Fonctionnement général
BirdNet‑Go fonctionne en continu, 24 h/24, en analysant le flux audio provenant des caméras IP via le protocole RTSP. Dès qu’un chant d’oiseau ou d’animal nocturne (chauve‑souris) est détecté, le modèle d’intelligence artificielle le classe et renvoie immédiatement le nom de l’espèce. Le même pipeline a identifié des grenouilles et, de façon anecdote, un pet humain, montrant que le système ne filtre pas les sons non aviaires.
Le service propose aussi un suivi de la nouveauté : chaque première observation d’une espèce dans le jardin est consignée, ce qui crée un historique de biodiversité local.
Architecture logicielle et inference locale
Le cœur du projet est un conteneur Docker qui encapsule l’ensemble de la chaîne de traitement. Le conteneur récupère le flux audio RTSP, le découpe en fenêtres de quelques secondes, puis les transmet à un moteur d’inférence AI installé localement. Aucun appel à une API cloud n’est effectué, garantissant la confidentialité des données audio et éliminant les coûts d’abonnement.
Deux modèles sont disponibles : le modèle BirdNET 2.4, limité à 6 000 espèces, et le modèle Google Perch v2, récemment ajouté, qui couvre 14 795 espèces. Le passage de 6 000 à 14 795 classes augmente la résolution taxonomique mais impose une charge mémoire supplémentaire, ce qui explique pourquoi l’auteur mentionne l’usage possible d’un Raspberry Pi ou d’un vieux portable selon les ressources disponibles.
Les résultats sont publiés via MQTT, ce qui permet à Home Assistant de les consommer en temps réel.
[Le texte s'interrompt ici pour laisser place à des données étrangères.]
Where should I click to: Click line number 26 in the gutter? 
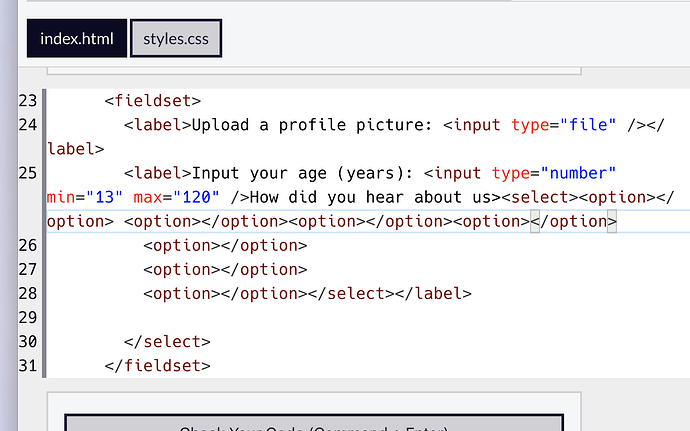point(27,245)
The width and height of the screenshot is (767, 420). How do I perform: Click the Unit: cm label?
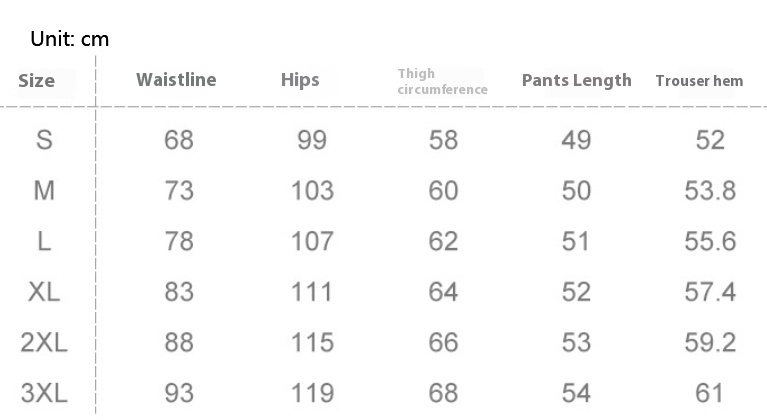click(69, 39)
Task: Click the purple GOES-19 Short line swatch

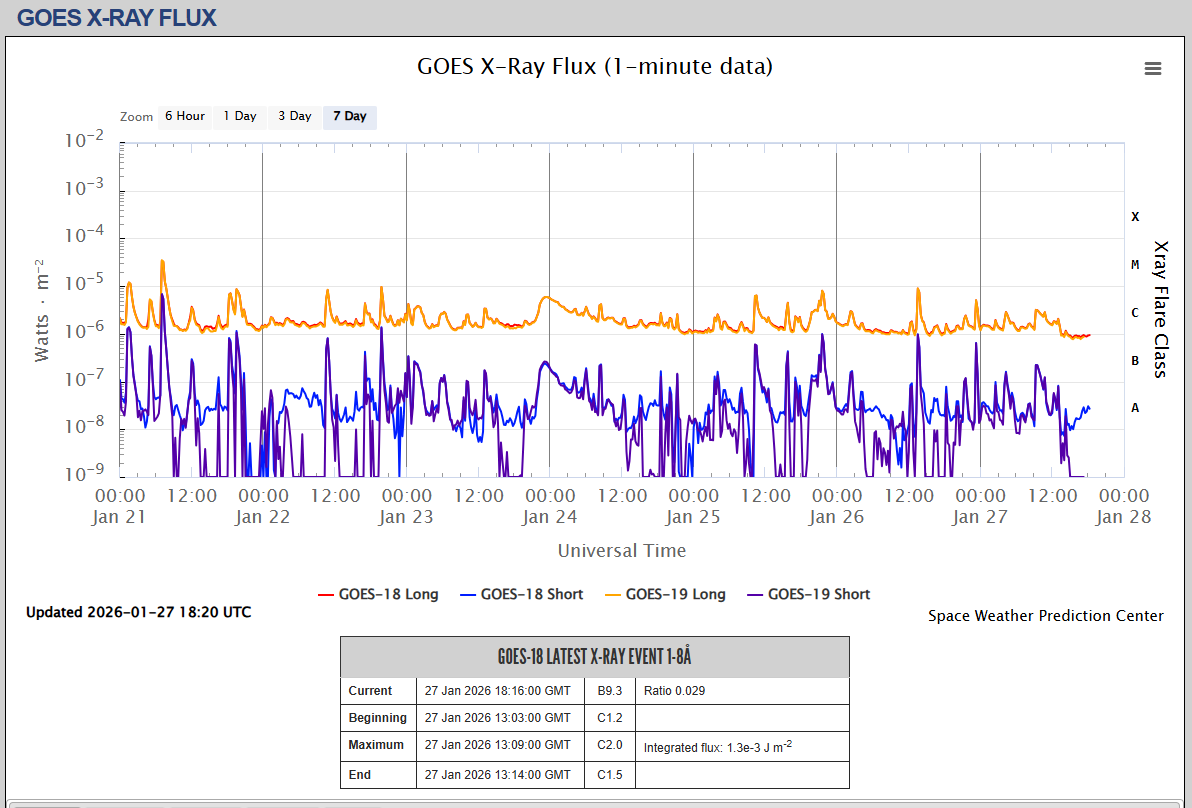Action: tap(755, 595)
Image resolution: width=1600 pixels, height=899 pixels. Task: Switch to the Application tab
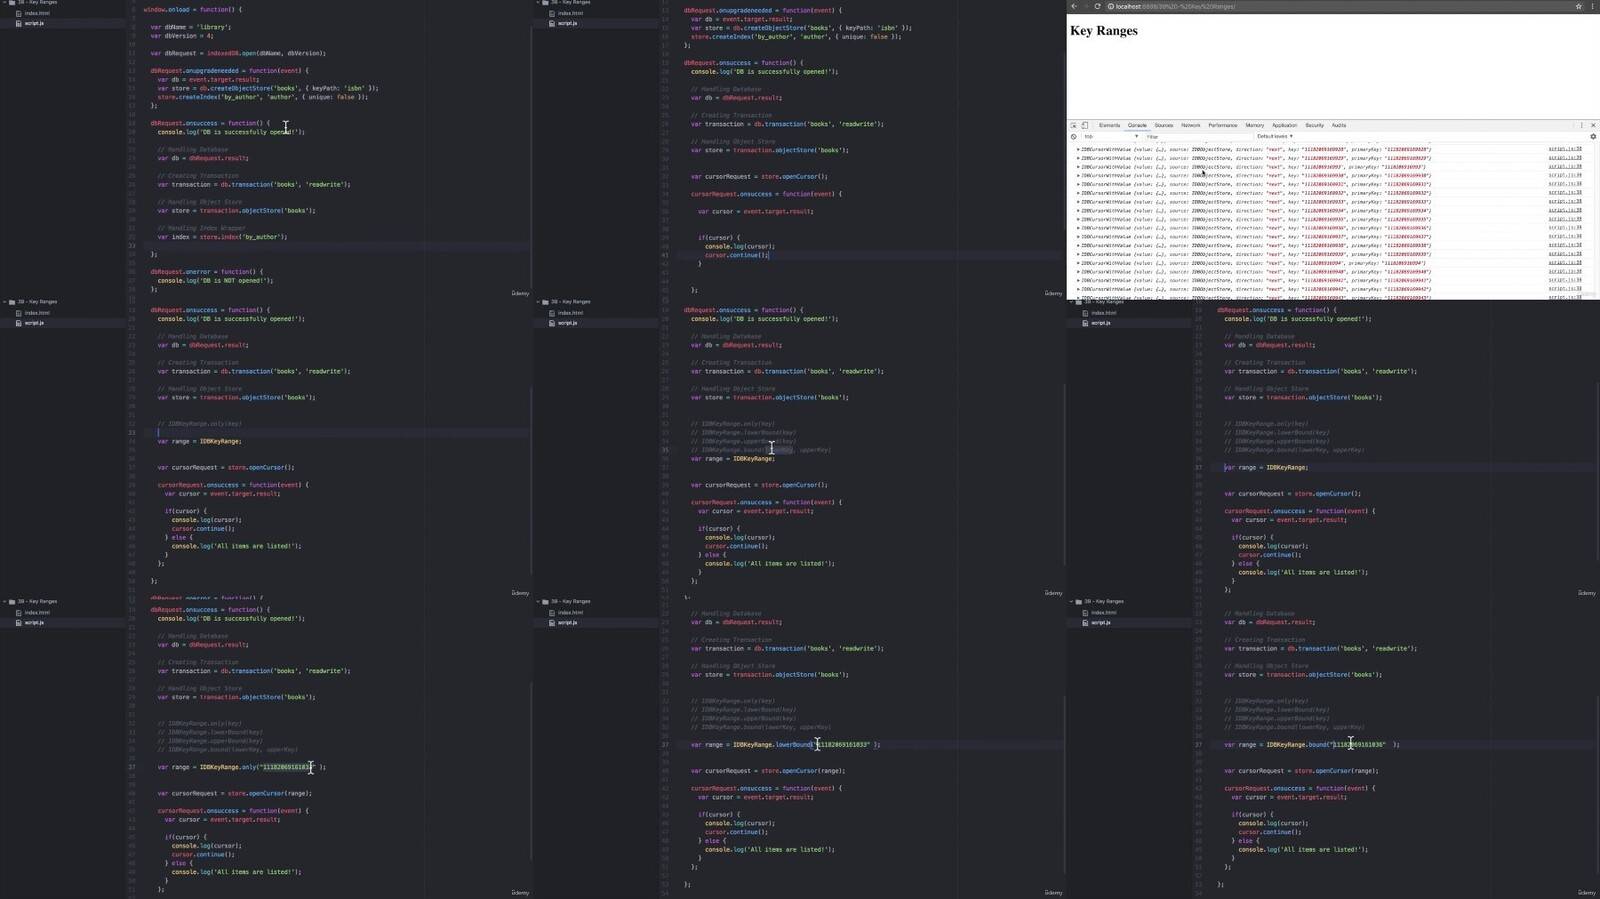click(x=1284, y=125)
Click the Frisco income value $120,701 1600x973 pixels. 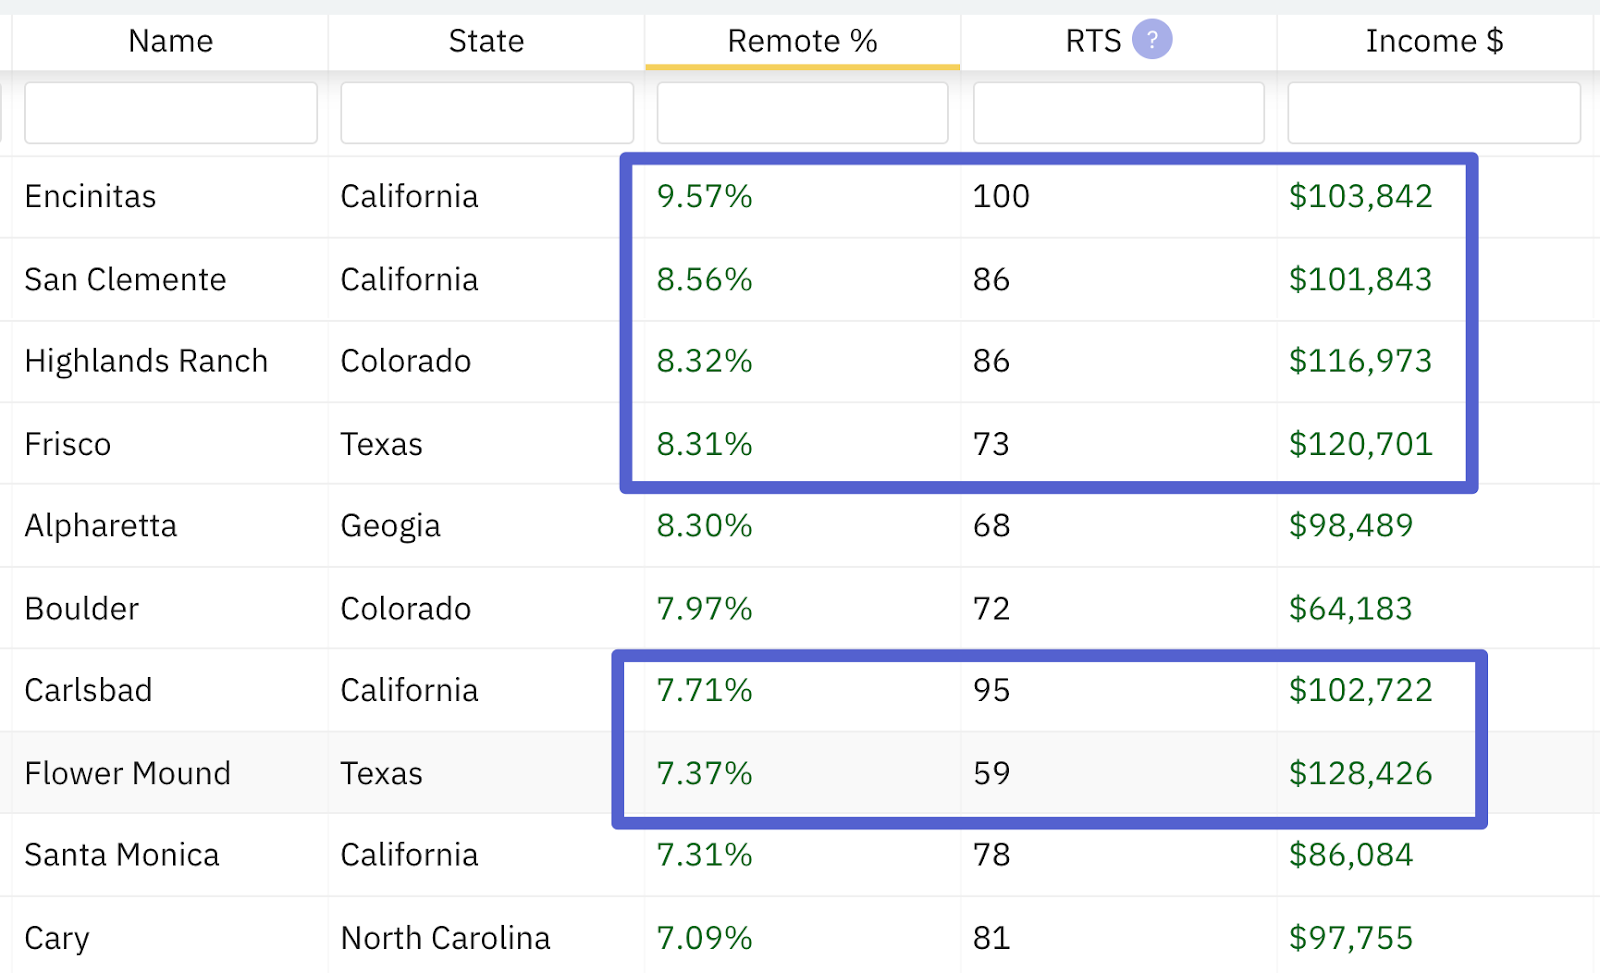1360,444

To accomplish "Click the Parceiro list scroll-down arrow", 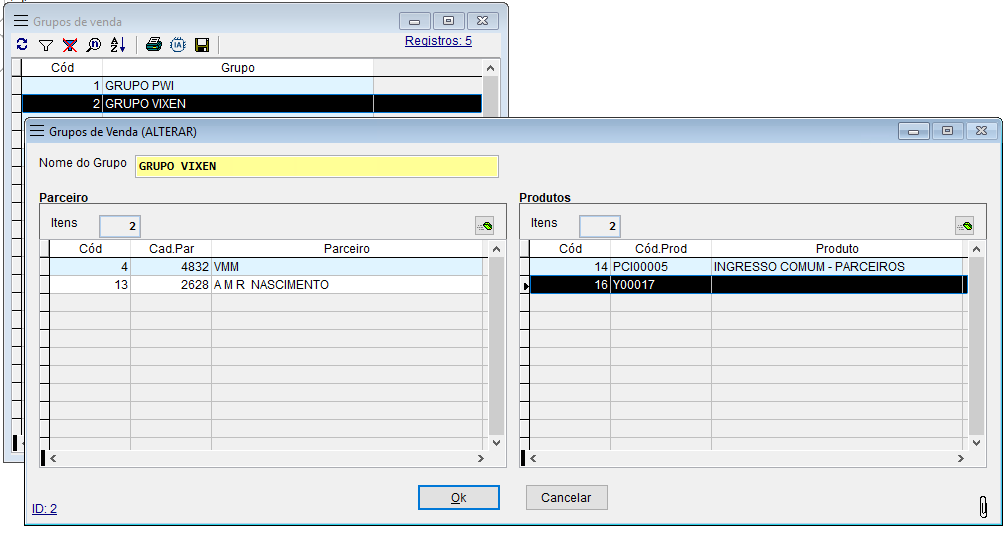I will (495, 441).
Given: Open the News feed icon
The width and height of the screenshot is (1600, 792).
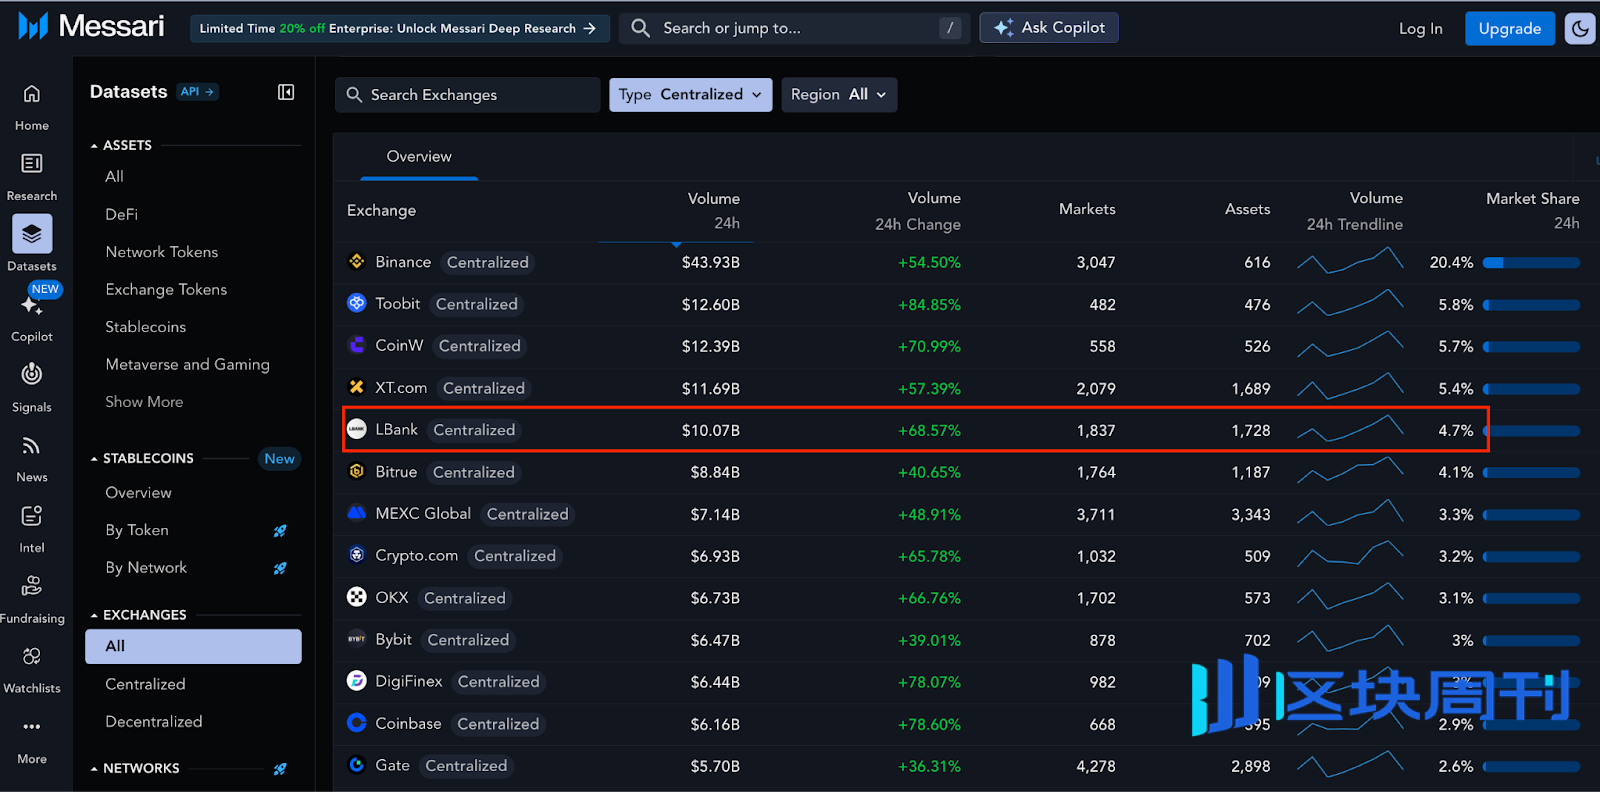Looking at the screenshot, I should pos(32,446).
L’interface web montre les niveaux d’énergie audio par canal, aidant à ajuster l’orientation des caméras ou à identifier les sources de bruit (ex. : unité de climatisation).
Intégrations et extensions
BirdNet‑Go s’intègre directement à BirdWeather, une plateforme communautaire qui agrège les détections pour alimenter la recherche ornithologique. Les utilisateurs peuvent également activer des alertes personnalisées : lorsqu’une espèce ciblée (ex. : cardinal) apparaît, une notification est envoyée, même sur Discord via un webhook.
Un compagnon iOS nommé « BirdNET‑Go Companion » permet de visualiser les détections depuis un smartphone, tandis que le front‑end Saezuri, inspiré d’Avian Visitors, génère une mosaïque visuelle où chaque oiseau est proportionnel à sa fréquence d’appel. Toutes ces couches fonctionnent sur le même réseau local, sans dépendance à un service externe.
Limites et perspectives
Le système repose exclusivement sur l’audio ; les espèces silencieuses ou dont le chant est masqué par le vent restent indétectables. La qualité du microphone intégré aux caméras de sécurité influence directement le taux de faux positifs, comme le montre la détection d’un pet. De plus, le modèle Google Perch v2, bien que plus complet, nécessite davantage de RAM et de puissance CPU, ce qui peut contraindre les déploiements sur du matériel très limité.
Enfin, l’absence de mécanisme de mise à jour automatique du modèle implique que l’administrateur doit régulièrement reconstruire le conteneur pour profiter des améliorations futures. Malgré ces contraintes, l’approche « self‑hosted » offre une solution robuste, peu coûteuse et respectueuse de la vie privée pour transformer un réseau de caméras de sécurité en observatoire ornithologique automatisé.